# Recommender systems - Project 2

## Abstract
In this project we evaluate two types of recommender systems (Content based and Collaborative filtering) methods, and compare their performances using the MovieLens data. For content based recommendation system, we will use the actors acted in the movie, and for collaborative filtering we will use similarity between the users to identify potential movies that a user might be interested. The methods are compared using Mean Absolute Error. The MovieLens data does not have the actors names acted in the movies. We will use the imdb URL provided in the data set to get the actors names acted in a specific movie. To make this project simple, we will consider 10 random users from the MovieLens data set, and only include the list of movies watched by these 10 random users in our algorithms analysis.

▸ Data provided:
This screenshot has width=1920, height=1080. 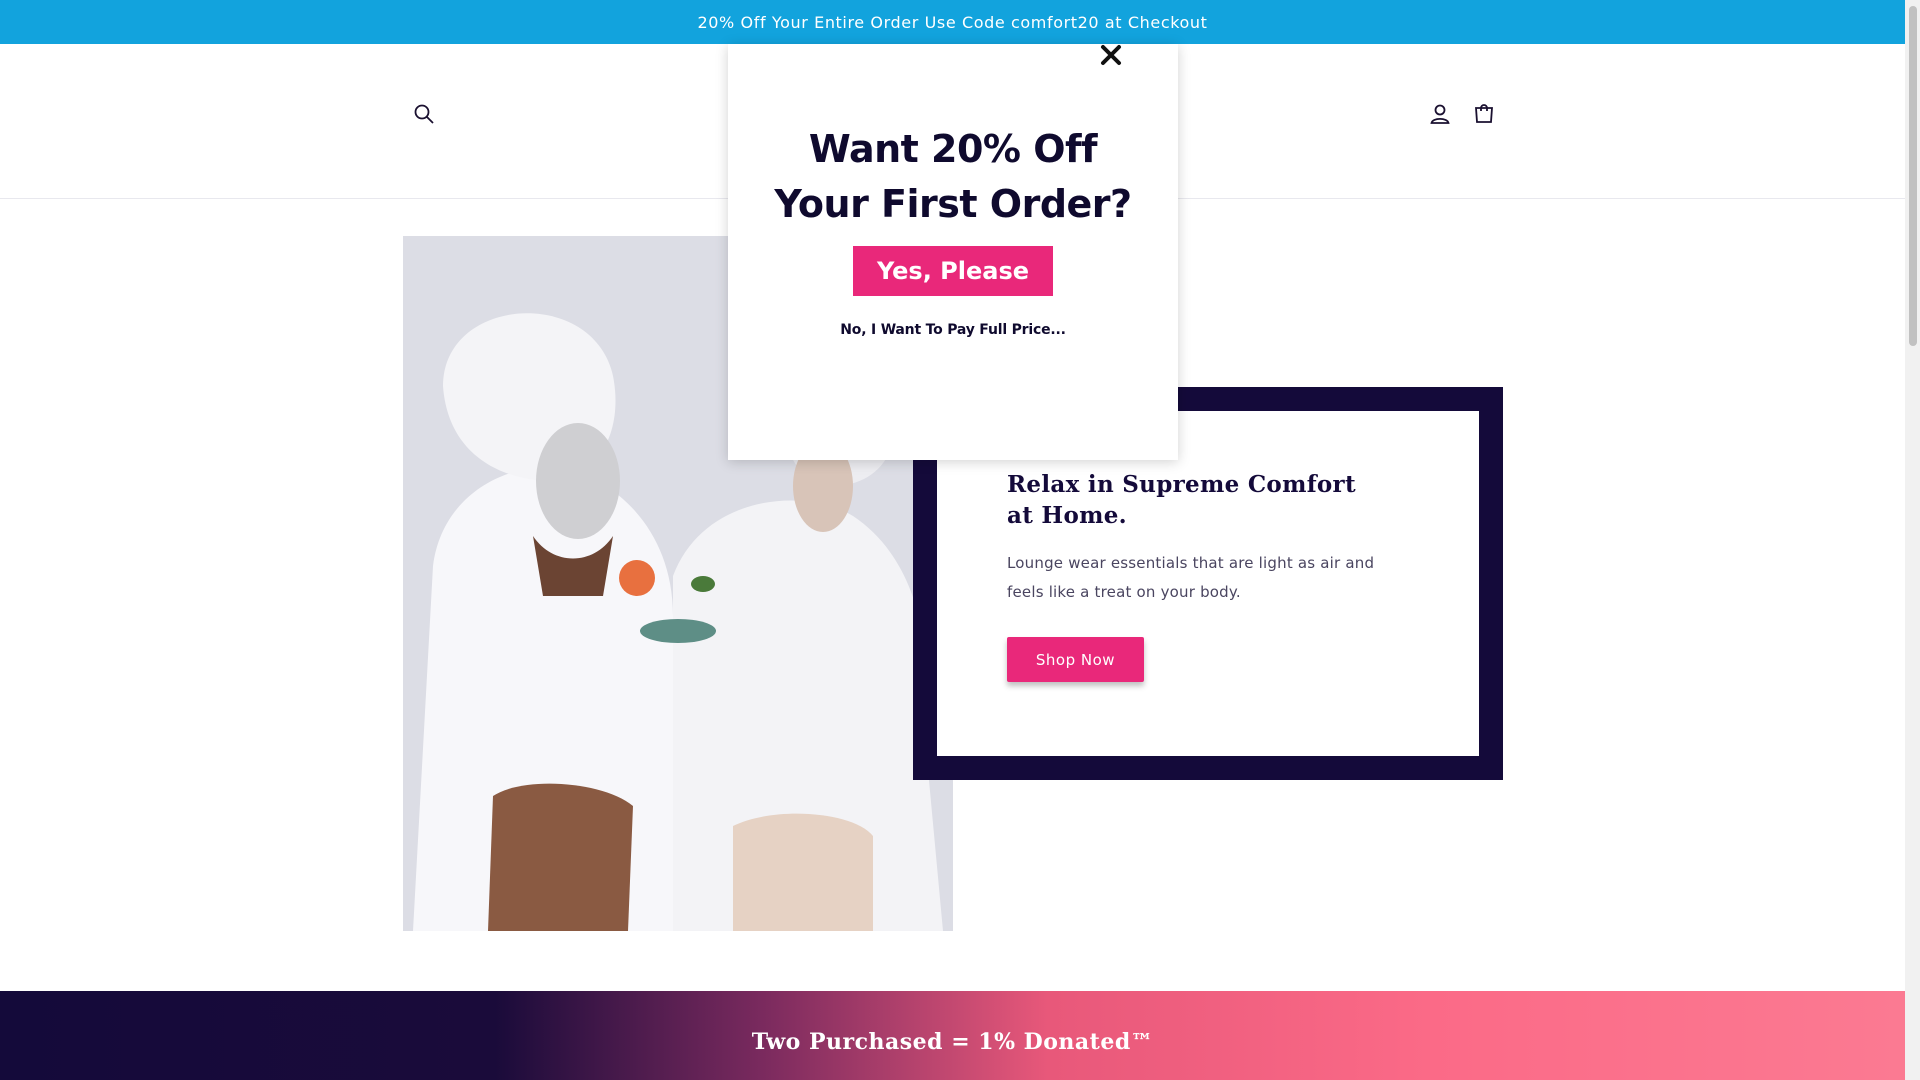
* * *
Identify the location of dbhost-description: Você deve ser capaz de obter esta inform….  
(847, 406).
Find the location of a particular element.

▸ Required actions:
A - Reproduce the portion of the recommender systems abstract that opens with the words containing "# Recommender systems" and closes with "our algorithms analysis.".
B - Extend the recommender systems project abstract past its final sentence, writing what would come next.

▸ Answers provided:
A -
# Recommender systems - Project 2

## Abstract
In this project we evaluate two types of recommender systems (Content based and Collaborative filtering) methods, and compare their performances using the MovieLens data. For content based recommendation system, we will use the actors acted in the movie, and for collaborative filtering we will use similarity between the users to identify potential movies that a user might be interested. The methods are compared using Mean Absolute Error. The MovieLens data does not have the actors names acted in the movies. We will use the imdb URL provided in the data set to get the actors names acted in a specific movie. To make this project simple, we will consider 10 random users from the MovieLens data set, and only include the list of movies watched by these 10 random users in our algorithms analysis.

B -
## Data pre-processing
The MovieLens data has several files, but we will use the following files for this project:
1. u.user (a tab delimited data set, containing the users details - users uniquely identified by user_id key)
2. u.item (a tab delimited data set, containing the movie details - movies uniquely identified by item_id)
3. u.data (a tab delimited data set, containing the user_id, item_id and the rating given to the item by the user)

We will choose 10 users randomly from u.user data set, and get all the movies rated by these users (using the u.data). Using the u.item data set, we will get the URL of the movie and scrape the IMDB URL to extract the actors list. This list will be used as the properties of items for content based recommender system.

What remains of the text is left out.